Citigroup Inc. will acquire the banking operations of Wachovia Corp, the troubled Charlotte, N.C.-based bank, reports Marketwatch, quoting the press release from the Federal Deposit Insurance Corp. Citi will acquire “the bulk of Wachovia’s assets and liabilities,” the FDIC statement said.
Under the agreement, Citigroup will absorb up to $42 billion of losses on a $312 billion pool of loans, while the FDIC will take losses beyond that. Citigroup has granted the FDIC $12 billion in preferred stock and warrants to compensate the FDIC for bearing the risk, according to the press release.
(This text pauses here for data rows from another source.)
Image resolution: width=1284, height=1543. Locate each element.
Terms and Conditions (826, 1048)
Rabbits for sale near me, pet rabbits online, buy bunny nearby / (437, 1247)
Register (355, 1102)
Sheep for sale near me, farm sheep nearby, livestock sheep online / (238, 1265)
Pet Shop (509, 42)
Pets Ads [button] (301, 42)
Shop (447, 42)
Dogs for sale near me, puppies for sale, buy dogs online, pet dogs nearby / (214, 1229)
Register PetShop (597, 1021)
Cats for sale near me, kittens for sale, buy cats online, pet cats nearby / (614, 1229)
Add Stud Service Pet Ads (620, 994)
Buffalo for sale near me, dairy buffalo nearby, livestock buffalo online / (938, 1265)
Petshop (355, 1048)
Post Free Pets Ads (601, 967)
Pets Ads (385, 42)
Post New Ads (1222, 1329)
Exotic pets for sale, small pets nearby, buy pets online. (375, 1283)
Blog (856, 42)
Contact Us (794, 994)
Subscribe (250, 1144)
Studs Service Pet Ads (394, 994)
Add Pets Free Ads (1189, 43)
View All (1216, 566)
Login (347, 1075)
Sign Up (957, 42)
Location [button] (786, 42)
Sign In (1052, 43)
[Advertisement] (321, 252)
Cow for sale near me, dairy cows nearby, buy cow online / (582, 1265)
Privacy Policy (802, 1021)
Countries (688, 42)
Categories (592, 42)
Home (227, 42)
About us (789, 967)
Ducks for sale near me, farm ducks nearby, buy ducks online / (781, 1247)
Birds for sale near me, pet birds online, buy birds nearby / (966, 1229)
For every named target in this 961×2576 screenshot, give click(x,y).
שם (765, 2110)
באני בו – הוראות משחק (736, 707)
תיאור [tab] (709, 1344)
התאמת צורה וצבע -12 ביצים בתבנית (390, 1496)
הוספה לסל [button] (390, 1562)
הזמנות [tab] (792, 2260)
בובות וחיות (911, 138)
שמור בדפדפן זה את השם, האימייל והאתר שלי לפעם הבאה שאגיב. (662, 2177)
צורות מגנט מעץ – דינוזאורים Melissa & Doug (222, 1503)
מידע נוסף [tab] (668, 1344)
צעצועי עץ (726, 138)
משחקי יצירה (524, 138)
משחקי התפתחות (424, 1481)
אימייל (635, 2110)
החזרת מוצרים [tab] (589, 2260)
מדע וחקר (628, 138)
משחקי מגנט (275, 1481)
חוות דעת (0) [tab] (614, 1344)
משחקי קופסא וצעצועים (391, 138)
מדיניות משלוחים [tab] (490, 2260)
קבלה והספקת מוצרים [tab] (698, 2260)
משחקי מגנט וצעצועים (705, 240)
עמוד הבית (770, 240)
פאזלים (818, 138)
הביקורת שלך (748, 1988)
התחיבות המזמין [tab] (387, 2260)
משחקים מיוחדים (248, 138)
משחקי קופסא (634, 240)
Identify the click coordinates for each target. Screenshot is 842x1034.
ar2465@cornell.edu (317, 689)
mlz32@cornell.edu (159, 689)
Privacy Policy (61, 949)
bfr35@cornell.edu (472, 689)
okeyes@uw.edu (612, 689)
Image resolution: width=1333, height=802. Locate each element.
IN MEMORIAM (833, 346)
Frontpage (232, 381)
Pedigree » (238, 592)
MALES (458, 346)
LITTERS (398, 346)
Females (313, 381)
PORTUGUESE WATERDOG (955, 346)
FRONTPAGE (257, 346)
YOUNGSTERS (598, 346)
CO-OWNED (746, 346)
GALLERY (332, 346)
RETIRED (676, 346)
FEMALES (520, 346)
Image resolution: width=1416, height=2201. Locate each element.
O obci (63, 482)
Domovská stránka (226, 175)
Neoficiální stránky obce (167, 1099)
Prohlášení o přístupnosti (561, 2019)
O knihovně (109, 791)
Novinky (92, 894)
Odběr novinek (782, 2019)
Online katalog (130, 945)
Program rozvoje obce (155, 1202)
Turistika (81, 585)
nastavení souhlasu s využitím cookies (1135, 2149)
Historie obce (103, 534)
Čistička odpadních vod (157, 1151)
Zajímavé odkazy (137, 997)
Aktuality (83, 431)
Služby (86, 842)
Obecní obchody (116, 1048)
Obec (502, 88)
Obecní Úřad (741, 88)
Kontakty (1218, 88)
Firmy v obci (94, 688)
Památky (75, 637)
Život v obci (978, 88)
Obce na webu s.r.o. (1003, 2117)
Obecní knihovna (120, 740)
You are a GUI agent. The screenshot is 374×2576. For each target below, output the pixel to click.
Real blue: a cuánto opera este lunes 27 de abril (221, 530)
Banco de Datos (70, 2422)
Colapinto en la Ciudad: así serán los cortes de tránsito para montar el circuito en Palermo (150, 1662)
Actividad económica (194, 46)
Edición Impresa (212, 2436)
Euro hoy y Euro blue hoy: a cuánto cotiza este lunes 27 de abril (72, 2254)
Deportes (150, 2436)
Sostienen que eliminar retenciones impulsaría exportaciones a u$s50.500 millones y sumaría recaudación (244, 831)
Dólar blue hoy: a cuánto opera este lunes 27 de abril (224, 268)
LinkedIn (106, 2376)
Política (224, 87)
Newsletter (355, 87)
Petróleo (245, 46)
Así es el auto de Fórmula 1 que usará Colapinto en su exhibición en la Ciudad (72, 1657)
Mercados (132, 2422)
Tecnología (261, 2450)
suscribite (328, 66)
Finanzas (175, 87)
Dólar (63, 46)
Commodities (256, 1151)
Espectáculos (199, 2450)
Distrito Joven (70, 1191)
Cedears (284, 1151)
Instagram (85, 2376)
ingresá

Wachovia shares were down more than 80% in premarket trading Monday morning.
This deal further concentrates power within the US banking industry in the hands of a few leaders like Bank of America, JPMorgan Chase and Citigroup who would control more than 30 percent of the industry’s deposits. Making certain value picks amidst this carnage, these banks have consolidated their position to an extent that they have an unrivalled power to set prices for their loans and services.
Wachovia has been operating in India for 12 years. The acquisition of the correspondent banking business of Union Bank of California in 2005, further enhanced Wachovia’s presence in India.
The bank opened two new offices in 2006, and operates through its offices in Chennai, New Delhi and Mumbai.